**PROBLEMS AND TASKS:**
1) In the article on the Companies House blunder, how many people did Taylor & Sons Ltd employ in 2009, its last trading year?
2) Write out the passage of the article on the Companies House blunder from "An analysis of" to "employed 250 people.".

BEGIN DOCUMENT

An analysis of public body liability in the wake of an estimated £9 million Companies House administrative blunder. By Adam Erusalimsky, Senior Associate, Commercial Litigation.

 

Bureaucracy has few admirers. Amongst them will be company shareholders, directors and employees who have an expectation that the records kept by Companies House will be accurately maintained and not incorrectly attribute the insolvency of one company to the solvency of another. Yet that is precisely what happened to Taylor & Sons Ltd, a 124-year-old Welsh family business which had prospered over five generations and which, in 2009, its last trading year, employed 250 people.

Taylor & Sons’ misfortune started when the Official Receiver filed a winding-up order of the Chancery Division of the High Court against a company, wholly unconnected to Taylor & Sons, by the name of Taylor & Son Ltd. In filing that order at Companies House, the Official Receiver omitted to file the necessary form that spells out the company number of the company to be put into liquidation. Not even a covering letter accompanied the order. Without that form, the filing breached Companies House guidance dating back to 1995 and yet, in ignorance of this guidance, the employee who processed the Order failed to reject it for non-compliance and proceeded to mistake the order for liquidation of Taylor and Son for an order for liquidation of Taylor and Sons. In the weeks that followed, word of Taylor & Sons’ apparent liquidation got out through various automated reports, sold by Companies House to lending and credit agencies. From there, Taylor & Sons’ downfall was inevitable.

The debate as to the methods of redress available to those who have been wronged by maladministration has always being fierce, but with varied outcomes. For example, the courts have seen “an authority responsible for certifying the seaworthiness of merchant ships negligently certify that a certain vessel is seaworthy… but when the ship sank with the loss of its cargo… a cargo owner had no claim for compensation against the authority”(1). Yet, in contrast, passengers successfully claimed for negligence when “an authority responsible for certifying that privately owned passenger-carrying aeroplanes are fit to fly negligently certified that a plane was airworthy. The plane crashed… passengers suffered personal injury” (2).

END DOCUMENT
BEGIN DATASET CONTENT

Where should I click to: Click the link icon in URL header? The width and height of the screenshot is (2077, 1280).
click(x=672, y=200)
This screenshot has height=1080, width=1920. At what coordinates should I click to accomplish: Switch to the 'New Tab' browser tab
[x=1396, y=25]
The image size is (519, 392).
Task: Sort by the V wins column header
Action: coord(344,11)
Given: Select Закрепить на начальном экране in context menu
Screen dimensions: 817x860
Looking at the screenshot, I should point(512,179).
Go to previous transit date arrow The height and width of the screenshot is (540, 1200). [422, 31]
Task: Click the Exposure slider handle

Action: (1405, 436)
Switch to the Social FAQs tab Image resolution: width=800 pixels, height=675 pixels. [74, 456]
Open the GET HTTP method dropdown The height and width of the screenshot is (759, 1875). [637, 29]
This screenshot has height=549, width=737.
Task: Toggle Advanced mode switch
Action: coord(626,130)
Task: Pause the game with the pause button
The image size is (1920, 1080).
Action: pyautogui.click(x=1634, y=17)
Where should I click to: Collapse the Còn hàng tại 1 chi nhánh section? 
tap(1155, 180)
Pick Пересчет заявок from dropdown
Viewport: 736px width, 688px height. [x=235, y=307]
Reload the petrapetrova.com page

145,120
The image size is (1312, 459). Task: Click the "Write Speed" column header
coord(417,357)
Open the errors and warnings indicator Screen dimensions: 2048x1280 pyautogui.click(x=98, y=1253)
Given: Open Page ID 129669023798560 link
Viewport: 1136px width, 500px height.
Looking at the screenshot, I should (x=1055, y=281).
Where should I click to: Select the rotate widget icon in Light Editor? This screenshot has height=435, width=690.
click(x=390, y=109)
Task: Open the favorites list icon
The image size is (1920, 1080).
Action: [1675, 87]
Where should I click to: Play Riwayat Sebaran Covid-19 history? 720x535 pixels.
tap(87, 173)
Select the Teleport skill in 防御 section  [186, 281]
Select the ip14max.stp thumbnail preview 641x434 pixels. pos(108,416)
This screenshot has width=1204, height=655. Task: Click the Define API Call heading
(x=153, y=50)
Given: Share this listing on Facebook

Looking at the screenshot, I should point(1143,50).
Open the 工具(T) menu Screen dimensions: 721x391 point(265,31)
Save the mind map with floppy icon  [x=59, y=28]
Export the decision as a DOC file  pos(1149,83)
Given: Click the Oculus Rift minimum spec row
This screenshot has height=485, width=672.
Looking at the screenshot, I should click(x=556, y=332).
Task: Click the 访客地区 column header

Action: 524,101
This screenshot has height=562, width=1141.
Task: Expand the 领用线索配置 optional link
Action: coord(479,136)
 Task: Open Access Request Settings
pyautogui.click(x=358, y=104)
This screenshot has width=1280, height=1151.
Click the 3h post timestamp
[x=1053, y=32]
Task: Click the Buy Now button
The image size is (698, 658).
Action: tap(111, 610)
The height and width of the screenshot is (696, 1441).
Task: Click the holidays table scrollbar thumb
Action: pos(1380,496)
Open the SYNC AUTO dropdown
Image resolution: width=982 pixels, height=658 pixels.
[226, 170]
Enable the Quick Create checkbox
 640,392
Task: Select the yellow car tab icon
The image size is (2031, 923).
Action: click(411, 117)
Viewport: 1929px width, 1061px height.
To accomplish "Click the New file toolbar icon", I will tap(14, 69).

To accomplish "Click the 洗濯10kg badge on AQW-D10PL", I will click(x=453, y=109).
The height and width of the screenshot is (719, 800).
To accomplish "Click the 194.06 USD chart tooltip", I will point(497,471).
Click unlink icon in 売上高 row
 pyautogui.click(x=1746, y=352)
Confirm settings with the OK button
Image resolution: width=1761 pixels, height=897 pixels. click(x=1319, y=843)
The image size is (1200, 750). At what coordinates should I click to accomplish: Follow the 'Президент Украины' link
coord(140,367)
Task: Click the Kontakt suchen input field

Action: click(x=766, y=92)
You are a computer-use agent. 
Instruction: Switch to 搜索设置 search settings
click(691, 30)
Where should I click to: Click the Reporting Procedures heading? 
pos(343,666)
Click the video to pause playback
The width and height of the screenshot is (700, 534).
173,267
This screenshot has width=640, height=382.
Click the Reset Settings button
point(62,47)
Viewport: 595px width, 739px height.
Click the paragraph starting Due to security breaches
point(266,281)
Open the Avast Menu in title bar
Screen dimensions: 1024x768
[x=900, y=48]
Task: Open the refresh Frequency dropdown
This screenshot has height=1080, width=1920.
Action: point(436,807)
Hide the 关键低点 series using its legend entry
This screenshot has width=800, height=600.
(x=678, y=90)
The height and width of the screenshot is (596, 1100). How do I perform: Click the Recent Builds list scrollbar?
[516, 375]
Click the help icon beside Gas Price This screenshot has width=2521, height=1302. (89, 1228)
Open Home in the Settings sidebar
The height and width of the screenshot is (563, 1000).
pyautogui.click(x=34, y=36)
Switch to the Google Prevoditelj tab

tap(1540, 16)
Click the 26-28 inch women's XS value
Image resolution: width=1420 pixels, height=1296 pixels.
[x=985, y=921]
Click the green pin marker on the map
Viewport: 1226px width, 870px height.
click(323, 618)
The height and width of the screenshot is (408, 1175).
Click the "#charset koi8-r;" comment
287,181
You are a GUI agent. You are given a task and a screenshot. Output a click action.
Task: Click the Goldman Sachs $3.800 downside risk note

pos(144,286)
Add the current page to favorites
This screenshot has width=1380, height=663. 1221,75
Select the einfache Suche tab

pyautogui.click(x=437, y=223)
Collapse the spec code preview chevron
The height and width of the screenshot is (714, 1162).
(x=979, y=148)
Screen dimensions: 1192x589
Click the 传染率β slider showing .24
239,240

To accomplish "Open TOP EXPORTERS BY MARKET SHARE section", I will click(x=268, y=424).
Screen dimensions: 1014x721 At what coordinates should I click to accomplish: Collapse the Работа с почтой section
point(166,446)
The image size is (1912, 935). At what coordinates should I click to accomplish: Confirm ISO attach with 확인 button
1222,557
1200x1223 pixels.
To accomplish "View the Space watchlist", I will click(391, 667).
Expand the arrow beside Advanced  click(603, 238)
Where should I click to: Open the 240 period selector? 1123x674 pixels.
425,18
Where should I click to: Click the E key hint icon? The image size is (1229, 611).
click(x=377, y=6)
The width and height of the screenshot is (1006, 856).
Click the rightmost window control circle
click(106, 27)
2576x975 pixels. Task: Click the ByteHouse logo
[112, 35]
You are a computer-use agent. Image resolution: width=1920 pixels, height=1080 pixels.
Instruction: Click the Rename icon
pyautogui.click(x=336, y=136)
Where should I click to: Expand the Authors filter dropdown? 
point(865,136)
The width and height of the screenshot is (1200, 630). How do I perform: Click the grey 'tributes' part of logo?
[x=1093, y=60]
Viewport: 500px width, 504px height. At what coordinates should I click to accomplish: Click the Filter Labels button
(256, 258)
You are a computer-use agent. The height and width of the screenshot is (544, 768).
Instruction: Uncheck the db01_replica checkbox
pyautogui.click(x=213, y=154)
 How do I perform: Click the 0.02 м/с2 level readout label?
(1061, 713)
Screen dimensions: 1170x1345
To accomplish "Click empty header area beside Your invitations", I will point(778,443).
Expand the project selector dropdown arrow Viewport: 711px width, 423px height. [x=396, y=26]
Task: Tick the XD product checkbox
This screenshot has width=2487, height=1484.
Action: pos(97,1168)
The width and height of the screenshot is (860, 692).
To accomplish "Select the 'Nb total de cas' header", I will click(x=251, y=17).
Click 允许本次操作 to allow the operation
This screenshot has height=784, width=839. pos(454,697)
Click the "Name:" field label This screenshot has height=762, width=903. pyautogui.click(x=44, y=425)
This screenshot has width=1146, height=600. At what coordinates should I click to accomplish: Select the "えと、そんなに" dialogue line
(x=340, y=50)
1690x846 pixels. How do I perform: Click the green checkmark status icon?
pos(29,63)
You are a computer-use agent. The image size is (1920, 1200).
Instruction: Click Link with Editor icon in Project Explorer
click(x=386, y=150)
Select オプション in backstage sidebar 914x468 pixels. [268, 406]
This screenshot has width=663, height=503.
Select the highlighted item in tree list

END DATASET CONTENT

**EXERCISE ANSWERS:**
1) 250 people.

2)
An analysis of public body liability in the wake of an estimated £9 million Companies House administrative blunder. By Adam Erusalimsky, Senior Associate, Commercial Litigation.

 

Bureaucracy has few admirers. Amongst them will be company shareholders, directors and employees who have an expectation that the records kept by Companies House will be accurately maintained and not incorrectly attribute the insolvency of one company to the solvency of another. Yet that is precisely what happened to Taylor & Sons Ltd, a 124-year-old Welsh family business which had prospered over five generations and which, in 2009, its last trading year, employed 250 people.